Pingris was to play for the Magnolia Hotshots in the PBA bubble during the 2020 season which was set up in late 2020 due to the COVID-19 pandemic, but was unable to play for the team due to an injury. Pingris contract with the team expired on December 31, 2020, becoming a restricted free agent. He announced his retirement from competitive basketball in May 2021, after 16 years of playing in the PBA.

On November 24, 2021, Pingris signed with the Nueva Ecija Rice Vanguards of the Maharlika Pilipinas Basketball League. However, on December 3, he deferred himself from playing with Nueva Ecija, stating his unreadiness on coming out from retirement.

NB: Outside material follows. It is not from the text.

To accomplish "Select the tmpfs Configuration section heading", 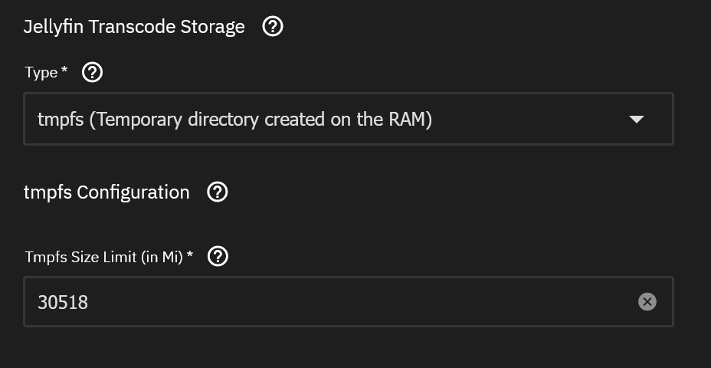I will 106,192.
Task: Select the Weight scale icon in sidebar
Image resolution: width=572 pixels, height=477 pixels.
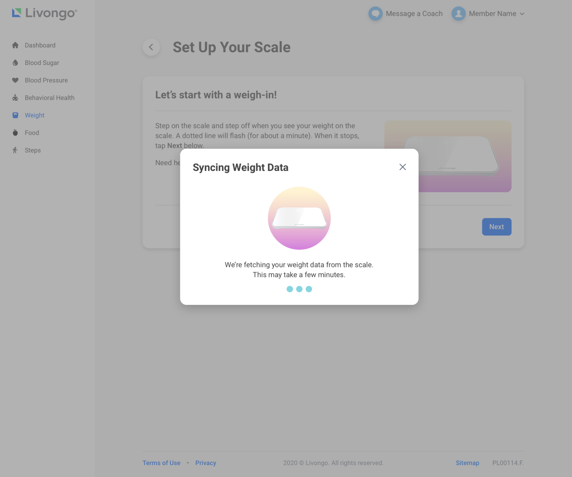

===Imus SV Squad (2023)===
Pingris formally came out of retirement after signing a contract with another MPBL team, Imus SV Squad.

==Sports administration==
In January 2022, Pingris was appointed as commissioner of the Pilipinas Super League, a newly-established league at the time.

==PBA career statistics==

===Season-by-season averages===

| Year | Team | GP | MPG | FG% | 3P% | FT% | RPG | APG | SPG | BPG | PPG |
| 2004–05 | FedEx | 55 | 13.6 | .569 | .000 | .548 | 3.1 | .4 | .4 | .4 | 4.6 |
| 2005–06 | Purefoods | 57 | 27.9 | .515 | .000 | .606 | 8.5 | .9 | .4 | 1.6 | 8.9 |
| 2006–07 | Purefoods | 24 | 29.0 | .588 | — | .509 | 9.2 | 1.1 | .5 | 1.3 | 8.1 |
| 2007–08 | Purefoods | 60 | 29.0 | .538 | — | .603 | 8.1 | 1.2 | .4 | 1.0 | 8.4 |
Magnolia
| 2008–09 | San Miguel | 40 | 22.4 | .571 | .000 | .621 | 5.9 | 1.5 | .2 | .7 | 6.8 |
| 2009–10 | Purefoods / B-Meg Derby Ace | 61 | 32.0 | .519 | .000 | .545 | 8.0 | 1.4 | .6 | .7 | 7.3 |
| 2010–11 | B-Meg Derby Ace | 34 | 32.3 | .564 | .000 | .693 | 9.4 | 1.4 | .7 | .9 | 9.8 |
| 2011–12 | B-Meg | 59 | 28.4 | .571 | .000 | .596 | 7.2 | 1.9 | .4 | .6 | 7.3 |
| 2012–13 | San Mig Coffee | 57 | 31.4 | .563 | .000 | .623 | 7.8 | 2.5 | .6 | .9 | 9.2 |
| 2013–14 | San Mig Super Coffee | 68 | 32.8 | .501 | .000 | .615 | 7.4 | 2.7 | .7 | .8 | 9.8 |
| 2014–15 | Purefoods / Star | 43 | 31.3 | .538 | — | .631 | 7.2 | 2.5 | .5 | .2 | 7.9 |
| 2015–16 | Star | 35 | 31.0 | .516 | .000 | .607 | 6.8 | 2.1 | .4 | .4 | 9.2 |
| 2016–17 | Star | 32 | 28.7 | .522 | — | .701 | 7.8 | 2.6 | .6 | .9 | 8.1 |
| 2017–18 | Magnolia | 12 | 31.0 | .485 | — | .583 | 9.3 | 3.1 | .7 | 1.1 | 6.7 |
| 2019 | Magnolia | 21 | 14.7 | .525 | — | .429 | 3.7 | .8 | .3 | .5 | 3.4 |
| Career |  | 658 | 28.0 | .537 | .000 | .602 | 7.3 | 1.7 | .5 | .8 | 7.9 |

==Personal life==
Pingris is married to actress Danica Sotto, daughter of Vic Sotto and Dina Bonnevie. They have three children, a son named Jean Michael, a daughter named Anielle Micaela or Caela, and Jean Luc who was born in January 2023.

Pingris considers Slam Dunk as his favorite anime and its protagonist Hanamichi Sakuragi his favorite cartoon character, from which he earned the nickname "Sakuragi".